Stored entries
■ ■ ■ ■

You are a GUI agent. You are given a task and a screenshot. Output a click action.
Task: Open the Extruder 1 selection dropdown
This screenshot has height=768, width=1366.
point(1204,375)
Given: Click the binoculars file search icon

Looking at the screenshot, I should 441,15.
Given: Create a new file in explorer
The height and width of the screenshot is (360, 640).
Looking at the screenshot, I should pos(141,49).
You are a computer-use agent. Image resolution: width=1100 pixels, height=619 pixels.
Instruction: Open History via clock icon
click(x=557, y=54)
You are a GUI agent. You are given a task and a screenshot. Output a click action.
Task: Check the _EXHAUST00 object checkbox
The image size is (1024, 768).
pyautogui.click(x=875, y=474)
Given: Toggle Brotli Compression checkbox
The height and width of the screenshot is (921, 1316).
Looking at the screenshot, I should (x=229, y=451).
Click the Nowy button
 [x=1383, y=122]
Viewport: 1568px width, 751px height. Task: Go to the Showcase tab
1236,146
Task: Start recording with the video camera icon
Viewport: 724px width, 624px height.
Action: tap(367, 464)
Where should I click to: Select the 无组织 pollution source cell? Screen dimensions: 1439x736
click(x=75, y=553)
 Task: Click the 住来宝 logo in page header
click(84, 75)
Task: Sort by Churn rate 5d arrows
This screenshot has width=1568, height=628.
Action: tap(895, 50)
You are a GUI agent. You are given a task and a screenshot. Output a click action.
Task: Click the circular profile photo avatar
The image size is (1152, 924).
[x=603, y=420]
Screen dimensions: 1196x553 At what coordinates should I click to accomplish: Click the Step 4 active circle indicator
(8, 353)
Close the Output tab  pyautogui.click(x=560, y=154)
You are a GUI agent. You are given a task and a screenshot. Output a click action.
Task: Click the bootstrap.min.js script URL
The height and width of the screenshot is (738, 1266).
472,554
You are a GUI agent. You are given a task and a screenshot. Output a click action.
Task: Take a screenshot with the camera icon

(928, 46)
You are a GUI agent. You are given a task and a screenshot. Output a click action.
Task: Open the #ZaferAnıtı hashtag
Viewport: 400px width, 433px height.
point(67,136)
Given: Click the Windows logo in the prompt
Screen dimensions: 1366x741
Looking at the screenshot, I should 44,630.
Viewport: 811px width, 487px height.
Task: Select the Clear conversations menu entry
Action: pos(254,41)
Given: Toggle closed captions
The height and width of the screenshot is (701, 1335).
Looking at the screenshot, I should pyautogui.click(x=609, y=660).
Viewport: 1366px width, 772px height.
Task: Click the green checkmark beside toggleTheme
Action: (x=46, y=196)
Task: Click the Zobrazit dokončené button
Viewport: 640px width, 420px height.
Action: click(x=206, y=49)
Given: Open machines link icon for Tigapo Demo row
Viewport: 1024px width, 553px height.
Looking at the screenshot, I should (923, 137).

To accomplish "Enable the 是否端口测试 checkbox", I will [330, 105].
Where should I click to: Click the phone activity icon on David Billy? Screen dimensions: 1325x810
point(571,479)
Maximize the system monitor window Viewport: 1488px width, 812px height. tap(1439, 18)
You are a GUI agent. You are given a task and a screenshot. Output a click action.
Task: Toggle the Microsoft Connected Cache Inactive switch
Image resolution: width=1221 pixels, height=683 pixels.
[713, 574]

■ ■ ■ ■

▶ TRY IT: One stretch of the lines above is wanted, from the line that contains "The height and width of the screenshot is (701, 1335)." through the line that contains "Task: Click the Zobrazit dokončené button". Output it exactly.

▶ PROBLEM SOLUTION:
The height and width of the screenshot is (701, 1335).
Looking at the screenshot, I should pyautogui.click(x=609, y=660).
Viewport: 1366px width, 772px height.
Task: Click the green checkmark beside toggleTheme
Action: (x=46, y=196)
Task: Click the Zobrazit dokončené button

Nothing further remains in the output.